Every line from the one with "Instruction: Show Gubitni tickets tab" through the last line below should be repeated exactly; pictures stay out of the copy.

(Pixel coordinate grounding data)
▬▬▬
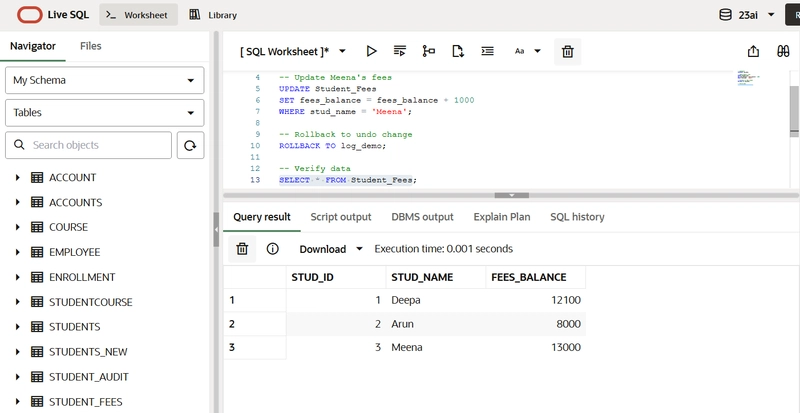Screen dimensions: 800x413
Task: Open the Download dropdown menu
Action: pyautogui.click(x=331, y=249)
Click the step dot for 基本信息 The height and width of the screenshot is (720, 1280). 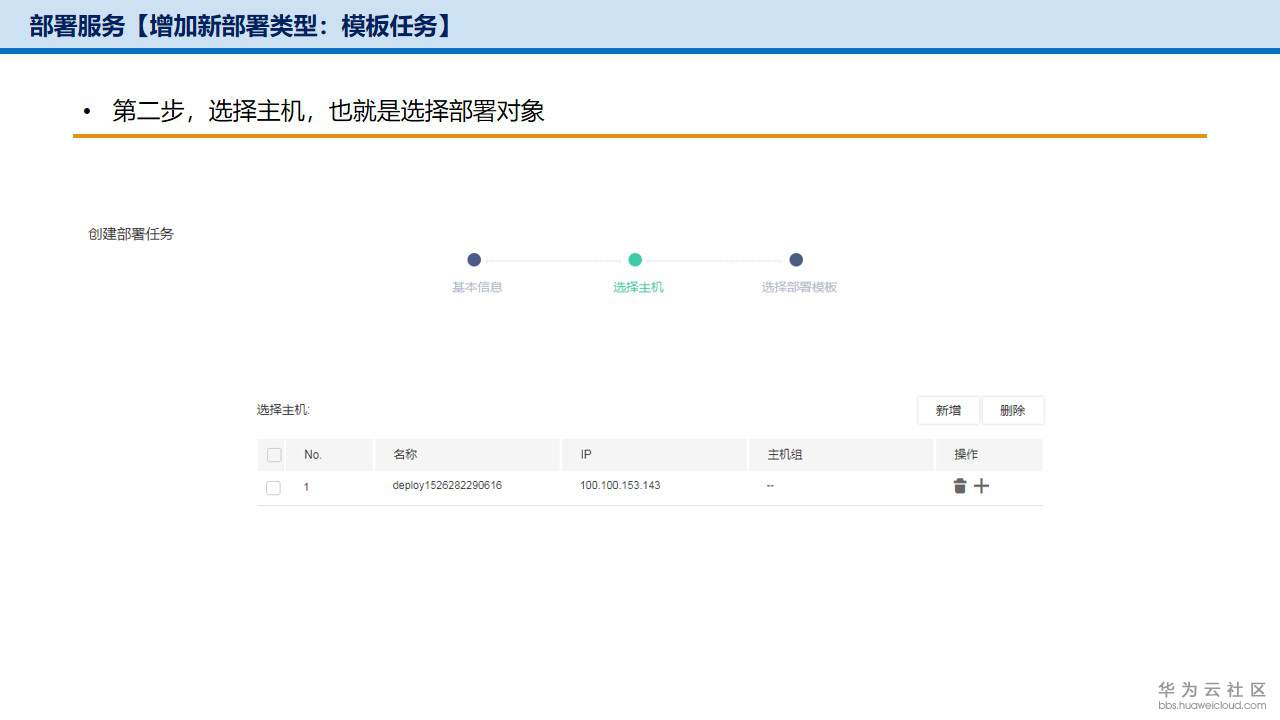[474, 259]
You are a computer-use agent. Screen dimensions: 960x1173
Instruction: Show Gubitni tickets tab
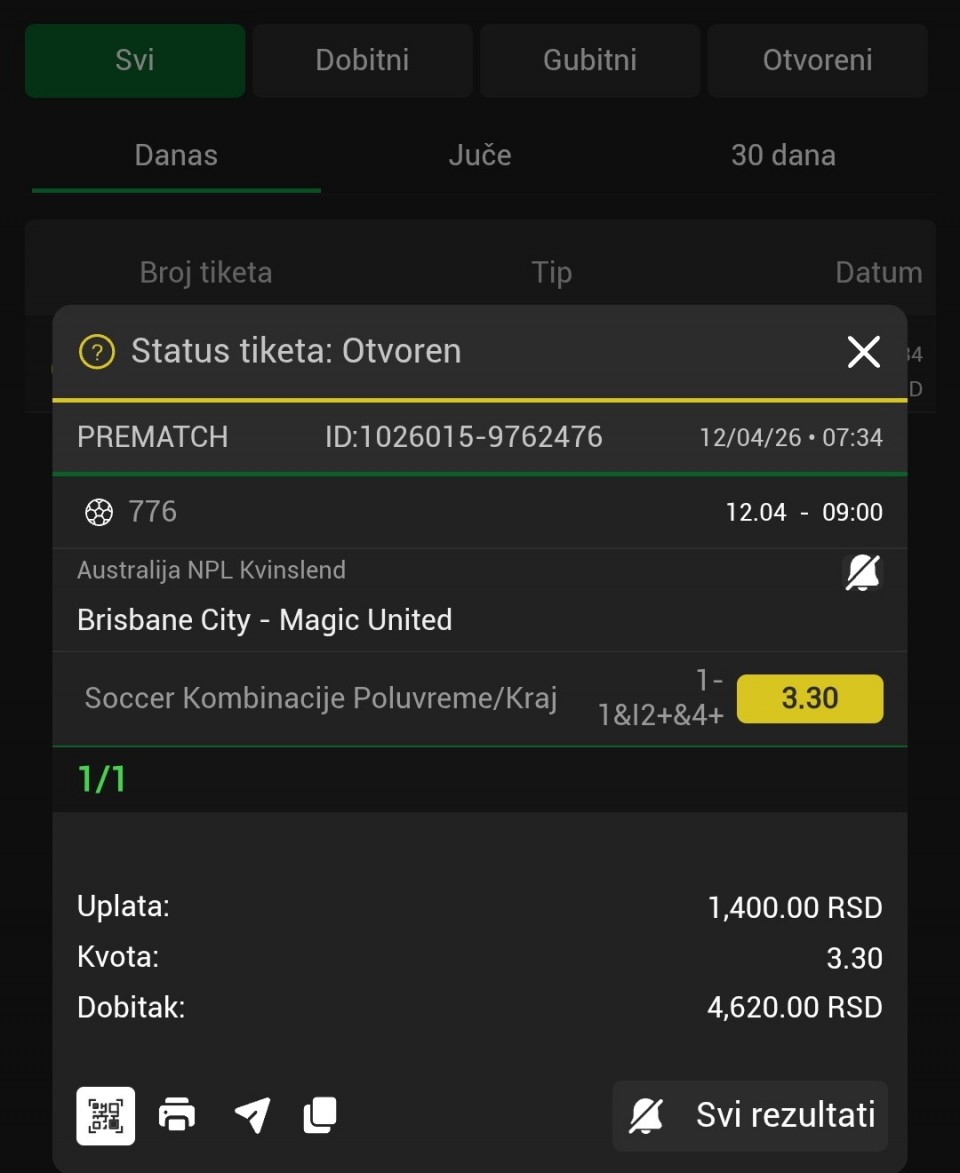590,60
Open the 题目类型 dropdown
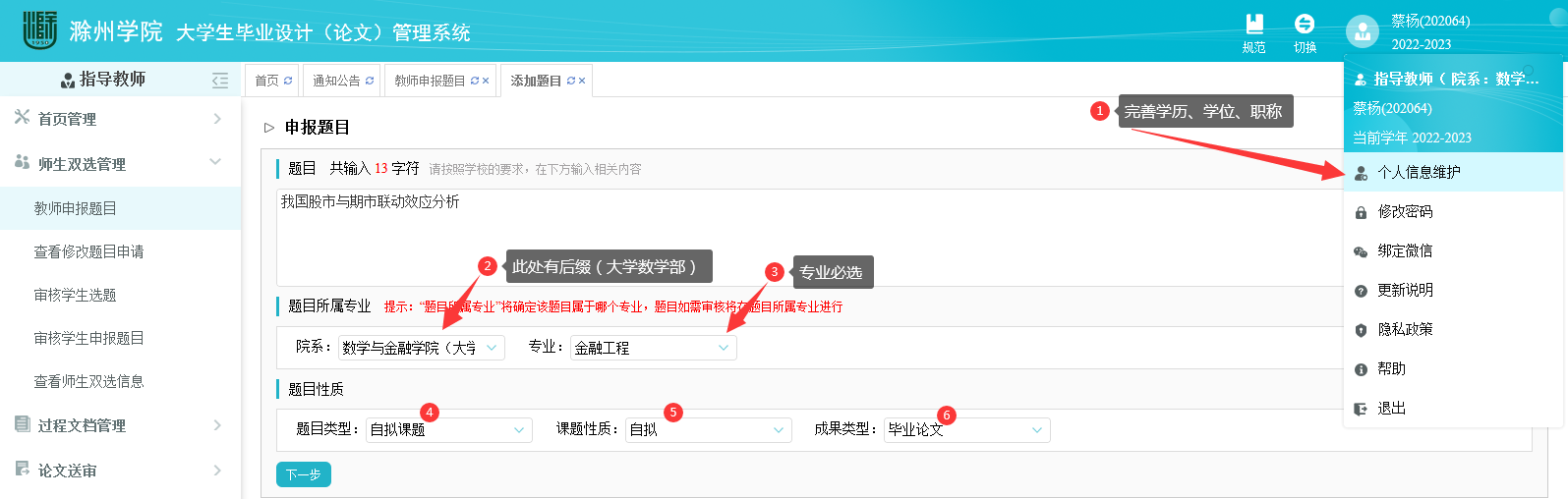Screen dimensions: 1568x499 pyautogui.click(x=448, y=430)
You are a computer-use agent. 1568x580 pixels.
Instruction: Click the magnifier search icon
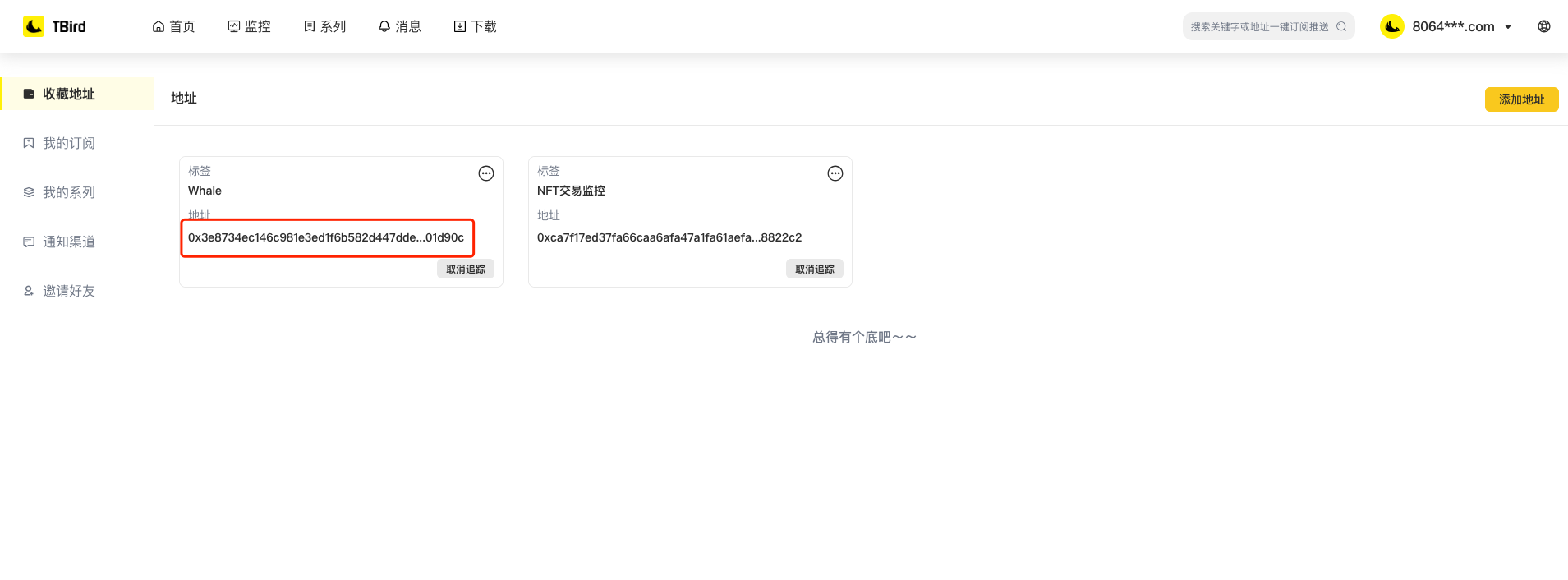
▬▬▬
→ **Solution**
Instruction: Show Gubitni tickets tab
590,60
Open the 题目类型 dropdown
Screen dimensions: 1568x499 pyautogui.click(x=448, y=430)
You are a computer-use agent. 1568x580 pixels.
Instruction: Click the magnifier search icon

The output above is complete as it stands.